Details
-
Bug
-
Status: Resolved
-
Major
-
Resolution: Fixed
-
1.17.0
-
None
Description
With the functionality introduced with ad920e69f doesn't handle the appearance of an empty rowset as the result of major delta compaction scheduled, and that leads to errors like below once it's run its course:
W20240906 10:59:01.768857 189660 tablet_mm_ops.cc:364] T 64144a1d4b864aa080e6cc53056546a5 P 574954b3b13a415c83a1660e7f51ee4e: Major delta compaction failed on 64144a1d4b864aa080e6cc53056546a5: Corruption: Failed major delta compaction on RowSet(1675): No min key found: CFile base data in RowSet(1675)

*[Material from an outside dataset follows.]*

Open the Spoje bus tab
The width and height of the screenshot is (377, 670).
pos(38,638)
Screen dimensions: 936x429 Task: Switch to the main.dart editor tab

Similarly, the mt-tablet-test is sporadically failing due to the same issue when the test workload happens to create similar situation with all-the-rows-deleted rowsets:
MultiThreadedHybridClockTabletTest/5.UpdateNoMergeCompaction: src/kudu/tablet/mt-tablet-test.cc:489: Failure Failed Bad status: Corruption: Failed major delta compaction on RowSet(1): No min key found: CFile base data in RowSet(1)
There is a simple test scenario that triggers the issue: https://gerrit.cloudera.org/#/c/21809/.
As a workaround, it's possible to set the --all_delete_op_delta_file_cnt_for_compaction to a very high value, e.g. 1000000.
To address the issue properly, it's necessary to update the major delta compaction code to handle situations where the result rowset is completely empty. In theory, swapping out the result rowset with an empty one should be enough: for example, see how it's done in changelist 705954872.